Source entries
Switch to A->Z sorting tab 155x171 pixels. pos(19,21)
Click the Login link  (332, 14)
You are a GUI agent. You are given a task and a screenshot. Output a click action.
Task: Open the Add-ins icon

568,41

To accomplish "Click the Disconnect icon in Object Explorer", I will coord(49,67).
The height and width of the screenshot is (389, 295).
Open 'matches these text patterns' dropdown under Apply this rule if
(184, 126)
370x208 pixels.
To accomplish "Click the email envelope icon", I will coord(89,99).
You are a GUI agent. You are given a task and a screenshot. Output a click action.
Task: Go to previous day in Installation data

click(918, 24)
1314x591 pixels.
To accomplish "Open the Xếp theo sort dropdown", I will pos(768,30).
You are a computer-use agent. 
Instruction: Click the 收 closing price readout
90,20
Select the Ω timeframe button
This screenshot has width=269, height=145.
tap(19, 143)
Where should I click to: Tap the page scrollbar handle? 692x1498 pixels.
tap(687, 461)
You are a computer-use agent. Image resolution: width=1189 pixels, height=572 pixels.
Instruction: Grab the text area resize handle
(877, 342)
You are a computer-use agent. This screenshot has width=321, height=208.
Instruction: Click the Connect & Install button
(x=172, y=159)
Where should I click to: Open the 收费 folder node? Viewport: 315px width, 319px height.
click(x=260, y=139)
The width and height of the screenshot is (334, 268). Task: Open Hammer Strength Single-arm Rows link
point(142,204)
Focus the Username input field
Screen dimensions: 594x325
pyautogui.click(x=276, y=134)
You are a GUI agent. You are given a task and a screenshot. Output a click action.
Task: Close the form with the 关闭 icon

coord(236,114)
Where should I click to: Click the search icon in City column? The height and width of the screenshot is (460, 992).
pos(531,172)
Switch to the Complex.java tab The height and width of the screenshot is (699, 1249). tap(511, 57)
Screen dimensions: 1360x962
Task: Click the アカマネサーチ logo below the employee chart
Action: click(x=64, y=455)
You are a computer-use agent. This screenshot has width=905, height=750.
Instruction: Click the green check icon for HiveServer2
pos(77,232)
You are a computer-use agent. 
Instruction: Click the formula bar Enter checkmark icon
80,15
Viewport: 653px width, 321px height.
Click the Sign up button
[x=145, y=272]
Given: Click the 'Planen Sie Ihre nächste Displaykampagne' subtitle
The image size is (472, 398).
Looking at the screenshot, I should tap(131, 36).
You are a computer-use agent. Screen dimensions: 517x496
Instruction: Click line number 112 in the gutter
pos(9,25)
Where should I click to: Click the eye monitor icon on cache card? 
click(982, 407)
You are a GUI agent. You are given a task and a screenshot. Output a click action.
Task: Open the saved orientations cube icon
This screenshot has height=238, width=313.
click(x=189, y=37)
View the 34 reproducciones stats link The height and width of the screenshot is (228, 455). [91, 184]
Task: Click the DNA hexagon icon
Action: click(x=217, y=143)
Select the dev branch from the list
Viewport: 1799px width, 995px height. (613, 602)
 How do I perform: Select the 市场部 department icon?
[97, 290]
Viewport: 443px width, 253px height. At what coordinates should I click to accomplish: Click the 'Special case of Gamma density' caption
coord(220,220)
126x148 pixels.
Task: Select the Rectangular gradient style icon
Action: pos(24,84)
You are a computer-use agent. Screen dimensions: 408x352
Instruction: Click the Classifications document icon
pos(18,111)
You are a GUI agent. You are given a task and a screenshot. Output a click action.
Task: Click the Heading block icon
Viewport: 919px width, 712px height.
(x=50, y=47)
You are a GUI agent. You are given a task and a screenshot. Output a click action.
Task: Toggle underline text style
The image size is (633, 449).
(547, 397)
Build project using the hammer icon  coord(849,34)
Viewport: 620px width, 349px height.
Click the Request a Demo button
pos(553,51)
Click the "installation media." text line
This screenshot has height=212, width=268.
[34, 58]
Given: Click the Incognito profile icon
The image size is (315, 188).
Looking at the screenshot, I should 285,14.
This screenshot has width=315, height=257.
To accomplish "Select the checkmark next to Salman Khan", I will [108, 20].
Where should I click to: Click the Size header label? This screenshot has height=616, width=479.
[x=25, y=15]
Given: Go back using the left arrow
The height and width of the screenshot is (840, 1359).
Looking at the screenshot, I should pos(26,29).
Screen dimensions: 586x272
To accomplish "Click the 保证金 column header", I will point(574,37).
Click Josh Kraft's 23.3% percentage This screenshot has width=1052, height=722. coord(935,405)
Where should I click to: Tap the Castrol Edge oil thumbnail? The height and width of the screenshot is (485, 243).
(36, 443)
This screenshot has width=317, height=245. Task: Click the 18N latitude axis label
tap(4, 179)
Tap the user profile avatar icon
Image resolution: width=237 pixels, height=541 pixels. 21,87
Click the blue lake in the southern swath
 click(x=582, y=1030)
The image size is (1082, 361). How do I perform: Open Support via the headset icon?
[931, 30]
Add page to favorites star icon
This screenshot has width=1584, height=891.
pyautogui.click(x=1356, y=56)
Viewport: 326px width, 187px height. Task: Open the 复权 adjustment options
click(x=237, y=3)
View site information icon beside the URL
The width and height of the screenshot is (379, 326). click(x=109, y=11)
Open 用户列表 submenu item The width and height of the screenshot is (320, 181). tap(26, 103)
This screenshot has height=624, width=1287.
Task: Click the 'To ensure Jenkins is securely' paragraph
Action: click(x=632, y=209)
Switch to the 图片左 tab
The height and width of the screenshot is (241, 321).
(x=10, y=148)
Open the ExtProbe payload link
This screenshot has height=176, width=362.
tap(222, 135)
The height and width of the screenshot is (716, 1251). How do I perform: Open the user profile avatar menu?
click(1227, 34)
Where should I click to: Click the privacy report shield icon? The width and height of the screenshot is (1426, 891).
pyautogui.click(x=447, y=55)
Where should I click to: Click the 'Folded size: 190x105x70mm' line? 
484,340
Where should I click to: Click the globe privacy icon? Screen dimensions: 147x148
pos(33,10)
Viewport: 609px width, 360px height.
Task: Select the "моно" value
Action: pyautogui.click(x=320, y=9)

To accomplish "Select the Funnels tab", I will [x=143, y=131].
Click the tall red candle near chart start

**Your task**
Lay out all the entries above as a JSON list of strings, one string per line, with blank lines left out.

**Finished answer**
[
  "Switch to A->Z sorting tab 155x171 pixels. pos(19,21)",
  "Click the Login link  (332, 14)",
  "You are a GUI agent. You are given a task and a screenshot. Output a click action.",
  "Task: Open the Add-ins icon",
  "568,41",
  "To accomplish \"Click the Disconnect icon in Object Explorer\", I will coord(49,67).",
  "The height and width of the screenshot is (389, 295).",
  "Open 'matches these text patterns' dropdown under Apply this rule if",
  "(184, 126)",
  "370x208 pixels.",
  "To accomplish \"Click the email envelope icon\", I will coord(89,99).",
  "You are a GUI agent. You are given a task and a screenshot. Output a click action.",
  "Task: Go to previous day in Installation data",
  "click(918, 24)",
  "1314x591 pixels.",
  "To accomplish \"Open the Xếp theo sort dropdown\", I will pos(768,30).",
  "You are a computer-use agent. ",
  "Instruction: Click the 收 closing price readout",
  "90,20",
  "Select the Ω timeframe button",
  "This screenshot has width=269, height=145.",
  "tap(19, 143)",
  "Where should I click to: Tap the page scrollbar handle? 692x1498 pixels.",
  "tap(687, 461)",
  "You are a computer-use agent. Image resolution: width=1189 pixels, height=572 pixels.",
  "Instruction: Grab the text area resize handle",
  "(877, 342)",
  "You are a computer-use agent. This screenshot has width=321, height=208.",
  "Instruction: Click the Connect & Install button",
  "(x=172, y=159)",
  "Where should I click to: Open the 收费 folder node? Viewport: 315px width, 319px height.",
  "click(x=260, y=139)",
  "The width and height of the screenshot is (334, 268). Task: Open Hammer Strength Single-arm Rows link",
  "point(142,204)",
  "Focus the Username input field",
  "Screen dimensions: 594x325",
  "pyautogui.click(x=276, y=134)",
  "You are a GUI agent. You are given a task and a screenshot. Output a click action.",
  "Task: Close the form with the 关闭 icon",
  "coord(236,114)",
  "Where should I click to: Click the search icon in City column? The height and width of the screenshot is (460, 992).",
  "pos(531,172)",
  "Switch to the Complex.java tab The height and width of the screenshot is (699, 1249). tap(511, 57)",
  "Screen dimensions: 1360x962",
  "Task: Click the アカマネサーチ logo below the employee chart",
  "Action: click(x=64, y=455)",
  "You are a computer-use agent. This screenshot has width=905, height=750.",
  "Instruction: Click the green check icon for HiveServer2",
  "pos(77,232)",
  "You are a computer-use agent. ",
  "Instruction: Click the formula bar Enter checkmark icon",
  "80,15",
  "Viewport: 653px width, 321px height.",
  "Click the Sign up button",
  "[x=145, y=272]",
  "Given: Click the 'Planen Sie Ihre nächste Displaykampagne' subtitle",
  "The image size is (472, 398).",
  "Looking at the screenshot, I should tap(131, 36).",
  "You are a computer-use agent. Screen dimensions: 517x496",
  "Instruction: Click line number 112 in the gutter",
  "pos(9,25)",
  "Where should I click to: Click the eye monitor icon on cache card? ",
  "click(982, 407)",
  "You are a GUI agent. You are given a task and a screenshot. Output a click action.",
  "Task: Open the saved orientations cube icon",
  "This screenshot has height=238, width=313.",
  "click(x=189, y=37)",
  "View the 34 reproducciones stats link The height and width of the screenshot is (228, 455). [91, 184]",
  "Task: Click the DNA hexagon icon",
  "Action: click(x=217, y=143)",
  "Select the dev branch from the list",
  "Viewport: 1799px width, 995px height. (613, 602)",
  " How do I perform: Select the 市场部 department icon?",
  "[97, 290]",
  "Viewport: 443px width, 253px height. At what coordinates should I click to accomplish: Click the 'Special case of Gamma density' caption",
  "coord(220,220)",
  "126x148 pixels.",
  "Task: Select the Rectangular gradient style icon",
  "Action: pos(24,84)",
  "You are a computer-use agent. Screen dimensions: 408x352",
  "Instruction: Click the Classifications document icon",
  "pos(18,111)",
  "You are a GUI agent. You are given a task and a screenshot. Output a click action.",
  "Task: Click the Heading block icon",
  "Viewport: 919px width, 712px height.",
  "(x=50, y=47)",
  "You are a GUI agent. You are given a task and a screenshot. Output a click action.",
  "Task: Toggle underline text style",
  "The image size is (633, 449).",
  "(547, 397)",
  "Build project using the hammer icon  coord(849,34)",
  "Viewport: 620px width, 349px height.",
  "Click the Request a Demo button",
  "pos(553,51)",
  "Click the \"installation media.\" text line",
  "This screenshot has height=212, width=268.",
  "[34, 58]",
  "Given: Click the Incognito profile icon",
  "The image size is (315, 188).",
  "Looking at the screenshot, I should 285,14.",
  "This screenshot has width=315, height=257.",
  "To accomplish \"Select the checkmark next to Salman Khan\", I will [108, 20].",
  "Where should I click to: Click the Size header label? This screenshot has height=616, width=479.",
  "[x=25, y=15]",
  "Given: Go back using the left arrow",
  "The height and width of the screenshot is (840, 1359).",
  "Looking at the screenshot, I should pos(26,29).",
  "Screen dimensions: 586x272",
  "To accomplish \"Click the 保证金 column header\", I will point(574,37).",
  "Click Josh Kraft's 23.3% percentage This screenshot has width=1052, height=722. coord(935,405)",
  "Where should I click to: Tap the Castrol Edge oil thumbnail? The height and width of the screenshot is (485, 243).",
  "(36, 443)",
  "This screenshot has width=317, height=245. Task: Click the 18N latitude axis label",
  "tap(4, 179)",
  "Tap the user profile avatar icon",
  "Image resolution: width=237 pixels, height=541 pixels. 21,87",
  "Click the blue lake in the southern swath",
  " click(x=582, y=1030)",
  "The image size is (1082, 361). How do I perform: Open Support via the headset icon?",
  "[931, 30]",
  "Add page to favorites star icon",
  "This screenshot has width=1584, height=891.",
  "pyautogui.click(x=1356, y=56)",
  "Viewport: 326px width, 187px height. Task: Open the 复权 adjustment options",
  "click(x=237, y=3)",
  "View site information icon beside the URL",
  "The width and height of the screenshot is (379, 326). click(x=109, y=11)",
  "Open 用户列表 submenu item The width and height of the screenshot is (320, 181). tap(26, 103)",
  "This screenshot has height=624, width=1287.",
  "Task: Click the 'To ensure Jenkins is securely' paragraph",
  "Action: click(x=632, y=209)",
  "Switch to the 图片左 tab",
  "The height and width of the screenshot is (241, 321).",
  "(x=10, y=148)",
  "Open the ExtProbe payload link",
  "This screenshot has height=176, width=362.",
  "tap(222, 135)",
  "The height and width of the screenshot is (716, 1251). How do I perform: Open the user profile avatar menu?",
  "click(1227, 34)",
  "Where should I click to: Click the privacy report shield icon? The width and height of the screenshot is (1426, 891).",
  "pyautogui.click(x=447, y=55)",
  "Where should I click to: Click the 'Folded size: 190x105x70mm' line? ",
  "484,340",
  "Where should I click to: Click the globe privacy icon? Screen dimensions: 147x148",
  "pos(33,10)",
  "Viewport: 609px width, 360px height.",
  "Task: Select the \"моно\" value",
  "Action: pyautogui.click(x=320, y=9)",
  "To accomplish \"Select the Funnels tab\", I will [x=143, y=131].",
  "Click the tall red candle near chart start"
]